In the midst of it i know i have lost myself, i never kept up many true friends as i was always tied up doing things with my daughters, my DH was never one to get involved so i dint feel close to him, i am not even sure i still love him but i care for him deeply, my ODD is still at home she suffers from depression and anxiety ( which sometimes infuriates my YDD who thinks she takes advantage of me) , i dint consider my ODD does take advantage of me, yes she lives at home and i pay for most things, but she has been there to listen when i am upset and help me see reason amongst other things. But i also know she will go eventually and i need to start untangling what i want.

Anyway enough of this depression!!  my hopes and dreams away from my children i have already started with the new year.
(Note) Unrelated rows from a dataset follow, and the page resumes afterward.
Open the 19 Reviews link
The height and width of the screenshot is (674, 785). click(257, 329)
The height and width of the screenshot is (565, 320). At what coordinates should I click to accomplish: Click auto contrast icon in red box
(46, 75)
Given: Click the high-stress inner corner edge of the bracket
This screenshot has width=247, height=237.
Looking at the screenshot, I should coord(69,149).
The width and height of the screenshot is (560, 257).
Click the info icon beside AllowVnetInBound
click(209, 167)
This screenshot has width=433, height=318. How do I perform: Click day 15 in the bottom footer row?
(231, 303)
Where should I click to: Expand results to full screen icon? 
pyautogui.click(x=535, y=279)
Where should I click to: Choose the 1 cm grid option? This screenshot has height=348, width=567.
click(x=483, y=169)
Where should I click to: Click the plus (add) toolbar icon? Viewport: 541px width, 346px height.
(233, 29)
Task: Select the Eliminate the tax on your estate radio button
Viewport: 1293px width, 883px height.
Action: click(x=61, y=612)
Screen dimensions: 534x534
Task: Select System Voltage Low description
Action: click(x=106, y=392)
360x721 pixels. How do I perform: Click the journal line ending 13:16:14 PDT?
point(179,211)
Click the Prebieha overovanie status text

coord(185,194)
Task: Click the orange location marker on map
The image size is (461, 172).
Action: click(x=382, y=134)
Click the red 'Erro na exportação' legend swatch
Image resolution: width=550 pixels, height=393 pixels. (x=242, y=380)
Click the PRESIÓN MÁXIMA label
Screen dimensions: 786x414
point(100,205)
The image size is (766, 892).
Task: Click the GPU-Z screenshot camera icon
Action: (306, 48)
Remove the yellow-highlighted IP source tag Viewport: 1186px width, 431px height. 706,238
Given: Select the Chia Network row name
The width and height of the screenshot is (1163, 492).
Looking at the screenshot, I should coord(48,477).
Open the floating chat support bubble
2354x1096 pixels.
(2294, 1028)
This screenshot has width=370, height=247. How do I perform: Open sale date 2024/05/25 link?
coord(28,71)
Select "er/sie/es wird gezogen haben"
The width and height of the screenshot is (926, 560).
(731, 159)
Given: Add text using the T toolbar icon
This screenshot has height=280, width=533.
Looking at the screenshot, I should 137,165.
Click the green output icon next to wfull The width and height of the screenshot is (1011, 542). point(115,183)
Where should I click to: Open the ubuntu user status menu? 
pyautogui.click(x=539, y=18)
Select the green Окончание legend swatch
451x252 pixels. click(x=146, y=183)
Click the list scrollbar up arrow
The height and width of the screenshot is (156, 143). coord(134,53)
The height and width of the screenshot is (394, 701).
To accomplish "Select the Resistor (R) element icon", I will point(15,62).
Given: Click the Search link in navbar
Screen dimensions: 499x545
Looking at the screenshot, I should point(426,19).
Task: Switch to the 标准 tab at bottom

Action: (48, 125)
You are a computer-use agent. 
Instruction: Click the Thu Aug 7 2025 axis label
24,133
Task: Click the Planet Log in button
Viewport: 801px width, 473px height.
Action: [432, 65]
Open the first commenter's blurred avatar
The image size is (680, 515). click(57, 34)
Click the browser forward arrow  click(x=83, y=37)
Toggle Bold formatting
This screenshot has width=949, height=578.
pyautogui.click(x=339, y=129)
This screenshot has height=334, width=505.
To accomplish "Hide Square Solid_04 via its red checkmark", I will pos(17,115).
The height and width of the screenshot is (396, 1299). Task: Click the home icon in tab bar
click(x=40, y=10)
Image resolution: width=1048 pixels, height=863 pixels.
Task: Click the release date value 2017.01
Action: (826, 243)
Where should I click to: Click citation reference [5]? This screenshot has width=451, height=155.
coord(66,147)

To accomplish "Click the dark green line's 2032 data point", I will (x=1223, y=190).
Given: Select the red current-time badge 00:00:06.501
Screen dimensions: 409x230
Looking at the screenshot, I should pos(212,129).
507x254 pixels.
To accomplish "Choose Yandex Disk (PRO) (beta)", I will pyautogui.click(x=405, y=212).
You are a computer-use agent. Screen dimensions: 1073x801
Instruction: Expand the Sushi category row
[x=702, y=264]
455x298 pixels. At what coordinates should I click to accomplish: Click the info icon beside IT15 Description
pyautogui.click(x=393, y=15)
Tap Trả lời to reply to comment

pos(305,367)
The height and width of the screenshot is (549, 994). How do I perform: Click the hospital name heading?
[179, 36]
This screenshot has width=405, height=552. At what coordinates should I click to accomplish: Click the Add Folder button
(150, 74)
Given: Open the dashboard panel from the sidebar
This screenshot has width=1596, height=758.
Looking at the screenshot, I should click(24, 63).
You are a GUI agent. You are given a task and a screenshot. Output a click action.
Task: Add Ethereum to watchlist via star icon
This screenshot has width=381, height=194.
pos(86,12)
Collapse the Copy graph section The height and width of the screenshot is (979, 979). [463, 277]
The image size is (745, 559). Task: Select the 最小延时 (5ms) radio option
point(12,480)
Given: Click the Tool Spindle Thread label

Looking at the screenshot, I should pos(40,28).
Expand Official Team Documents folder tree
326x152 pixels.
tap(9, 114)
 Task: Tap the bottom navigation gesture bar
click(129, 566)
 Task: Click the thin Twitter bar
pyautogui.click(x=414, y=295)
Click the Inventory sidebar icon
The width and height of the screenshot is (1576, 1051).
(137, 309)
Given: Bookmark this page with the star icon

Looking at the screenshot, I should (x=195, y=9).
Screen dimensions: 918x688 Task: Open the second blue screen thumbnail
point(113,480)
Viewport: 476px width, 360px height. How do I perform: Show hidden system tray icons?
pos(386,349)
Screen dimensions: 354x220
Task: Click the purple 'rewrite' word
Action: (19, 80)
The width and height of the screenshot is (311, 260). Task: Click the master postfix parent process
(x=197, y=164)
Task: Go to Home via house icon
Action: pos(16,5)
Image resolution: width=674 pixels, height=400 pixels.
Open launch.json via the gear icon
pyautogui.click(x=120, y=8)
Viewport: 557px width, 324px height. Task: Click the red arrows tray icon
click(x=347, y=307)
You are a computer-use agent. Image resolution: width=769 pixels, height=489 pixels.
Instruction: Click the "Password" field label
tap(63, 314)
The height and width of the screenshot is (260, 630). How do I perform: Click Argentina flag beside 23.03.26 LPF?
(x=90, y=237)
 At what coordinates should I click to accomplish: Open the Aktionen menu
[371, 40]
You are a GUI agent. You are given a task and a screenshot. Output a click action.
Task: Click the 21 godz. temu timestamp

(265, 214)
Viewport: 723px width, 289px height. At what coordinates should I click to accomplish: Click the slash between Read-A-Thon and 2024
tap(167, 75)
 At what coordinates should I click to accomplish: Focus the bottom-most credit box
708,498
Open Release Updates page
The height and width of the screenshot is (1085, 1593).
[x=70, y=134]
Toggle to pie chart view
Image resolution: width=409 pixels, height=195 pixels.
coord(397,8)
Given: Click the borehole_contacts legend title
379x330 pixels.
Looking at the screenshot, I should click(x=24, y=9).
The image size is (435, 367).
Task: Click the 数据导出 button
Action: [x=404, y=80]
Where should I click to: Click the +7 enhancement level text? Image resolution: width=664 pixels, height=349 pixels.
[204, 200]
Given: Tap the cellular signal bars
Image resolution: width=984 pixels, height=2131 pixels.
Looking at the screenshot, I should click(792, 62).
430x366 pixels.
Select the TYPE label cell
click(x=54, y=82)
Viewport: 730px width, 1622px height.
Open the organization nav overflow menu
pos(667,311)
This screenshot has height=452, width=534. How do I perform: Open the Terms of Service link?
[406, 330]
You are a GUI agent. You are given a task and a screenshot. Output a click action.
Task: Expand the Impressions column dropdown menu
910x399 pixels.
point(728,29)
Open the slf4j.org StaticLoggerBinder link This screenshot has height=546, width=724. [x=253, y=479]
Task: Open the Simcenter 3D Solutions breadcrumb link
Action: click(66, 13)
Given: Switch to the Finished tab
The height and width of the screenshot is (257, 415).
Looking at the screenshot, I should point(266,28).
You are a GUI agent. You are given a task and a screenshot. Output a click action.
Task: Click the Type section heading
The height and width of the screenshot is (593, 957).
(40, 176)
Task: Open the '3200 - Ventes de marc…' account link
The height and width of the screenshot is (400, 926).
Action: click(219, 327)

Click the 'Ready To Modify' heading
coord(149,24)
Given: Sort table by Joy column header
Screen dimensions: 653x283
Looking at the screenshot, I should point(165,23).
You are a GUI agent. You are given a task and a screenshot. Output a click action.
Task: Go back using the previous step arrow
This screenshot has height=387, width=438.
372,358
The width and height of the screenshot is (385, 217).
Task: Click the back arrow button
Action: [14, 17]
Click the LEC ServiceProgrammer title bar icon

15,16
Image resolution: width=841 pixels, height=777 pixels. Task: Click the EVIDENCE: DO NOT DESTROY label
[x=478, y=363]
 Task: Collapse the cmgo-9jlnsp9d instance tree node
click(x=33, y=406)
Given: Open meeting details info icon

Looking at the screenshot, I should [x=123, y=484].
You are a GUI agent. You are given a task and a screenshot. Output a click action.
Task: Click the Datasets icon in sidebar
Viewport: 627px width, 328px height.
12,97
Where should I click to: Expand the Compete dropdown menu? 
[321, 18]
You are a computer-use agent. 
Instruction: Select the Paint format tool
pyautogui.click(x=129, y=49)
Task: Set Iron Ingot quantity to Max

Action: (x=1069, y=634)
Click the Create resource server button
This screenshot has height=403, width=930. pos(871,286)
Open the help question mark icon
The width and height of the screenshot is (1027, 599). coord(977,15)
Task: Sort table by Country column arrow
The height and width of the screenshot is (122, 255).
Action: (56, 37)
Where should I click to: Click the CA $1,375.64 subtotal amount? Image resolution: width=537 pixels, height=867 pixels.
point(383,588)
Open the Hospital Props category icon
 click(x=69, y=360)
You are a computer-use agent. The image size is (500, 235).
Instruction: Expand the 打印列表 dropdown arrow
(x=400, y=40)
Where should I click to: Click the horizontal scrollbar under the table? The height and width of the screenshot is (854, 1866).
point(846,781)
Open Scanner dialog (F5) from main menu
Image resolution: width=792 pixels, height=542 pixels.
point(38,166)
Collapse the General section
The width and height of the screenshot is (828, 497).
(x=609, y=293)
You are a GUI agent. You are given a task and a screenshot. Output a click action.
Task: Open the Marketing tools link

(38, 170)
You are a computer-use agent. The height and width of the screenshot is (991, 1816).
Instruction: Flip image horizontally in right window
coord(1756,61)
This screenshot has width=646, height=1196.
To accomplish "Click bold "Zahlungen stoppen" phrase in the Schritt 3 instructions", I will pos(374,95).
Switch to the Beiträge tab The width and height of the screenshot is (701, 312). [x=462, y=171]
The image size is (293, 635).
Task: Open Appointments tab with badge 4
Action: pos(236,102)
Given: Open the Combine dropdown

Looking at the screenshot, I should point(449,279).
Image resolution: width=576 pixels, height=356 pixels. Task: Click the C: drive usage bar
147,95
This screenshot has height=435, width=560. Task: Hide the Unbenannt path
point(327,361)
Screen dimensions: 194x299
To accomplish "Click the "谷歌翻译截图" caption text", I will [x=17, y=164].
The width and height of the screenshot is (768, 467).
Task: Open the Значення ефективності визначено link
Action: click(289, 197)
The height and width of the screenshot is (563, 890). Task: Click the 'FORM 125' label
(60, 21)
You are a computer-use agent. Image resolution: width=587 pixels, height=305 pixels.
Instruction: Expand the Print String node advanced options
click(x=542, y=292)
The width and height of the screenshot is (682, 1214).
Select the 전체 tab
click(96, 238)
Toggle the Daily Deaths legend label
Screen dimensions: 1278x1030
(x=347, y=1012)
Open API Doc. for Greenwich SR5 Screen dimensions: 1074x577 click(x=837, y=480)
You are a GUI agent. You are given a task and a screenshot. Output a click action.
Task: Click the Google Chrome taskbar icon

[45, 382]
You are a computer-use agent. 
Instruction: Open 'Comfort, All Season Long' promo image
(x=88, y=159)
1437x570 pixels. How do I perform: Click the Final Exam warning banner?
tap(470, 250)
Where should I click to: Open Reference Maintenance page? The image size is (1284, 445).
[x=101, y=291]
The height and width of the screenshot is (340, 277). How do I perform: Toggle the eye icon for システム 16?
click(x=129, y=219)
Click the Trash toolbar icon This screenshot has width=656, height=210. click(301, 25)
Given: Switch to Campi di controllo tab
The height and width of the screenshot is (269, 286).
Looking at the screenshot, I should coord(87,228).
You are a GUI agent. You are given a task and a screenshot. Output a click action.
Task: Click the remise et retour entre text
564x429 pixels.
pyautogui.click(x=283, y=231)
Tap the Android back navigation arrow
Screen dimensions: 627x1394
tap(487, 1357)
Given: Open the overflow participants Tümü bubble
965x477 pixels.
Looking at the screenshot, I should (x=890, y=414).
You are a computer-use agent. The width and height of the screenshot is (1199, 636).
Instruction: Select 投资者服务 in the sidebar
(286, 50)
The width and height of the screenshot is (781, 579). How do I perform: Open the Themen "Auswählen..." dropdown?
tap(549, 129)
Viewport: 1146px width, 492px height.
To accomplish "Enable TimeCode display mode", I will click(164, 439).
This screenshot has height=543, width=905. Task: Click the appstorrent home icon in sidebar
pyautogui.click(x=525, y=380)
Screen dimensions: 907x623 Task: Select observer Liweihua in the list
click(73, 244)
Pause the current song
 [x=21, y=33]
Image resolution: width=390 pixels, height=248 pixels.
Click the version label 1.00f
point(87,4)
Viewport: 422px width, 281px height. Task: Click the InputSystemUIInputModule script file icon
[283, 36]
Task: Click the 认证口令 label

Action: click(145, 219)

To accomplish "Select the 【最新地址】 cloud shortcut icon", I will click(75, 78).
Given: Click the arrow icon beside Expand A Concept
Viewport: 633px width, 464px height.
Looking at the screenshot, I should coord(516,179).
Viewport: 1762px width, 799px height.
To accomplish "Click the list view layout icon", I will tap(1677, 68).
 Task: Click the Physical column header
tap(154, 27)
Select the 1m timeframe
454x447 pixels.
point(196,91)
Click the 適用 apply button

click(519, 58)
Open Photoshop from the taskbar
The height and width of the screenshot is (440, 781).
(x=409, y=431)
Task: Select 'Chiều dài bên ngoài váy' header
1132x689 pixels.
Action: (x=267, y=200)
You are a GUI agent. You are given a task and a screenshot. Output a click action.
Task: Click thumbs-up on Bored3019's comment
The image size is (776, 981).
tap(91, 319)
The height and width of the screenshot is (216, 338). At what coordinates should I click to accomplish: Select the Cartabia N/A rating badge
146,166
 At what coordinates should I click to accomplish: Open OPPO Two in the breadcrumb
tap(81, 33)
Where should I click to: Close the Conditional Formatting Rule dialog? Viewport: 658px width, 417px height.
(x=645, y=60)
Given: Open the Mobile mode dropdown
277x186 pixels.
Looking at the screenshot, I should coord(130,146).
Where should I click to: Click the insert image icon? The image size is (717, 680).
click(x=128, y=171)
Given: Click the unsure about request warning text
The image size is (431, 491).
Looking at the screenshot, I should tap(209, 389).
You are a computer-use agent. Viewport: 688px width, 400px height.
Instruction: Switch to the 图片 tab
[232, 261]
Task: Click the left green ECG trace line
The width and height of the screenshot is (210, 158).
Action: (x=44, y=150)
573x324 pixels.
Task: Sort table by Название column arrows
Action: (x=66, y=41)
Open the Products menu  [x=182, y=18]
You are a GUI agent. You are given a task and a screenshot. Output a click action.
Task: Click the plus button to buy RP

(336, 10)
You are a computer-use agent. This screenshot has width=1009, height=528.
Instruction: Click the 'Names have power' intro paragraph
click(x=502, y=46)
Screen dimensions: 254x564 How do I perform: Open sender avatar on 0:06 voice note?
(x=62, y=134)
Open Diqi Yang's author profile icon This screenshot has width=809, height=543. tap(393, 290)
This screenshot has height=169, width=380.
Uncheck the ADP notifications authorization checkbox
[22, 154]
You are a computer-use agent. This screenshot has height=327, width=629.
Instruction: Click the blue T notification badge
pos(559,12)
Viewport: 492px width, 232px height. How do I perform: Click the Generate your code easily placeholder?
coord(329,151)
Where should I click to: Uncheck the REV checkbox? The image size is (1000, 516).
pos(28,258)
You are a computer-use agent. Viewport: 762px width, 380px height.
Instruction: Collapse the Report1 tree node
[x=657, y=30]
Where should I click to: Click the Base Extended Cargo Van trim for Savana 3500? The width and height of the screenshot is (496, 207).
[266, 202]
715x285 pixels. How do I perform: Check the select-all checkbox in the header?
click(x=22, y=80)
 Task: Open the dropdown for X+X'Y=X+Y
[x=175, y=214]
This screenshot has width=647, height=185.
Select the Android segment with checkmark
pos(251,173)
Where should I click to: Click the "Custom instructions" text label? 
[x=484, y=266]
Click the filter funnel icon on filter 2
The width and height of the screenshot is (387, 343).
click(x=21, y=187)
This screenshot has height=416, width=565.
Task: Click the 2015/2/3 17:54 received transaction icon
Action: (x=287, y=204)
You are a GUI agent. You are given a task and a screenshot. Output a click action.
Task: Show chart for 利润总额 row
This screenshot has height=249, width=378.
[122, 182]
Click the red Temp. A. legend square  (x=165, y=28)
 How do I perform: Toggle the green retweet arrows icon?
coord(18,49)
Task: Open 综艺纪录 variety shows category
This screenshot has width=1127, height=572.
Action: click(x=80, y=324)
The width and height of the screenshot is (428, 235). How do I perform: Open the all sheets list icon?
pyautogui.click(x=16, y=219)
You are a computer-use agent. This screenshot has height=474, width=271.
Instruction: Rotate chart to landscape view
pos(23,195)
when i had my children i put on weight which has steadily gone up over the years to that end i have now lost over a stone and wish to continue to lose weight, not because i want to leave my husband or anything like that but because my weight has stopped me doing so many things over the years, so my confidence out of my safety zone (home & family) is very low.
You also may think this is a silly one, but for the new year i also got myself a radical new hairstyle ( to which i have already had quite a few compliments),
Like i said i am trying to step back, for self preservation from my YDD, i would like a relationship with her and i do sort of have one but feel i am treading on eggshells most of the time in case i say something wrong,
so my hope is to step back, which i felt i could not do until my GD was safely here, now that has happened i will offer my support verbally ( IE say i am here if you need to speak to me) but not rush forward and offer to do things which sometimes her BF should do (IE the garden or certain aspects of cleaning i did because she was pregnant) because she says she wants it done but he hasn't done it yet, this also runs to financial help as i am not always going to be able to do this.
I also need to try help my ODD get out of her problems and possibly give her a gentle push to sort her life out a bit, i don't want to cling on to her because of my YDD, although i will say although she always thought/thinks i favour her younger sister my ODD has always been easier to get along with and has an easier going temperament.
I am however at a loss to know how i make more friends, it is too late to rekindle some friendships and others are still very much involved with their families with little time for outsiders,   i am as you say at a bit of a loss to know how to "get back into the saddle" (hopefully that is the right saying!!) 
sorry for my long posts, hopefully that explains more about myself?